= 1983 National Collegiate slow-pitch softball championship =

The 1983 National Collegiate women's slow-pitch softball championship was held in Graham, North Carolina, near Raleigh, on May 5–7. This was the first year after the demise of the AIAW, which had conducted the previous two national title tournaments in 1981 and 1982. The Amateur Softball Association stepped in to fill the void by organizing the 1983 tournament and another in 1984. Those four years were the only time that major college slow-pitch teams competed for national collegiate titles, although small NAIA schools and junior colleges also conducted their own slow-pitch championships into the 1990s. The AIAW had lost its struggle with the NCAA, which vanquished the women's collegiate athletic organization after a year of dual crowning of champions in women's sports.

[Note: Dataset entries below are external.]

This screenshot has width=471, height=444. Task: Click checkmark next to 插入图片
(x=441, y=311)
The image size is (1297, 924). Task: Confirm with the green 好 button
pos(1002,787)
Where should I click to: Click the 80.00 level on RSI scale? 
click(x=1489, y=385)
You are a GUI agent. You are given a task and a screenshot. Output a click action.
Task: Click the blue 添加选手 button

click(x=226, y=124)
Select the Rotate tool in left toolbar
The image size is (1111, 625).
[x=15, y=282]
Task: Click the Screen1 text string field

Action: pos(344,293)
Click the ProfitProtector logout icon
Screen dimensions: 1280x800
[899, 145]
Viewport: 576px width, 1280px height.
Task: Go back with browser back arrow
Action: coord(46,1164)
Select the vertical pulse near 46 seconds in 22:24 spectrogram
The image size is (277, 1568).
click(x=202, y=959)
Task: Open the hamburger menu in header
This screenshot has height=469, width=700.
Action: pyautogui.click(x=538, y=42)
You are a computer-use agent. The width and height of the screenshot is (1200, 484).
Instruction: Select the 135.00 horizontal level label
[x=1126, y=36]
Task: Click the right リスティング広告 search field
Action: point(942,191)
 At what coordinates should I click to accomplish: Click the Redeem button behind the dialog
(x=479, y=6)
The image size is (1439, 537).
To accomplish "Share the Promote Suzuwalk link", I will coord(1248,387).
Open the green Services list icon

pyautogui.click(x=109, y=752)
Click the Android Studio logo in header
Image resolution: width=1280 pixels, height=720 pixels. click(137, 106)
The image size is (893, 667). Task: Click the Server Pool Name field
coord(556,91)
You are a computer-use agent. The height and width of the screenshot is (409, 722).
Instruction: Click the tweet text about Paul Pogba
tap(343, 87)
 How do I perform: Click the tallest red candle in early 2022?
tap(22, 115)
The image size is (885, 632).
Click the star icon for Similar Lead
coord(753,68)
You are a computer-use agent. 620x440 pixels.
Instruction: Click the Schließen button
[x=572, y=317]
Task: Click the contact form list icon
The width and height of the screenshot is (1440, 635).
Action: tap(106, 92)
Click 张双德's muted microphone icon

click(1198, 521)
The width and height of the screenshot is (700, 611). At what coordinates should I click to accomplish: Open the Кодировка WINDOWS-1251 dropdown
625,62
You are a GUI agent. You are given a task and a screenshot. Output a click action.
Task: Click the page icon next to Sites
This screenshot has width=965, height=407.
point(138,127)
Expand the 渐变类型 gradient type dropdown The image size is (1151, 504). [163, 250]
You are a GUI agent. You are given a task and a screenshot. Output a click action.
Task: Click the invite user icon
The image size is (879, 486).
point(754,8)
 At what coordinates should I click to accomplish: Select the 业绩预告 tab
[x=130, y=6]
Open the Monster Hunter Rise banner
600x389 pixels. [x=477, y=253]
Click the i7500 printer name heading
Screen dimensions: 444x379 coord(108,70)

Although the NCAA began sponsoring fast-pitch softball in 1982, it opted not to organize slow-pitch.

==Teams==
The double-elimination tournament included 13 teams, with the top five seeded in the order shown:

1. Florida
2. Florida State
3. East Carolina
4. South Florida
5. Northern Kentucky
  Capital University (Ohio)
  Cleveland State
  Georgia Southern
  Mississippi University for Women
  North Carolina A&T
  North Carolina–Charlotte
  West Florida
  Western Carolina

Fourth-seeded South Florida fought through the losers' bracket after losing its third game. South Florida won five in a row after that, including two wins in the final against two-time defending champion Florida State. The final if-necessary game went an extra inning to end in a 4-3 South Florida win, giving the team a 7-1 record in the tournament. Ellen Peterson of South Florida was named the Most Valuable Player of the tournament. This was to be the last slow-pitch game ever played by the Florida State Lady Seminoles, who switched to fast-pitch the following year. South Florida successfully defended its championship in 1984.

==Bracket==

Source:

==Ranking==

| Place | School | WCWS Record |
| 1st | South Florida | 7-1 |
| 2nd | Florida State | 3-2 |
| 3rd | Florida | 2-2 |
| 4th | East Carolina | 2-2 |
| 5th | Western Carolina | 3-2 |
| (?) | 2-2 or 3-2 |
| 7th | North Carolina–Charlotte | 2-2 |
| (?) | 2-2 or 1-2 |
| 9th | (?) | 1-2 |
| (?) | 1-2 or 0-2 |
| 11th | loser of (North Carolina A&T/Capital) | 0-2 |
| Cleveland State | 0-2 |
| Mississippi University for Women | 0-2 |

The placings of Capital University, Georgia Southern, North Carolina A&T, Northern Kentucky and West Florida depend on the game results that have not been retrieved.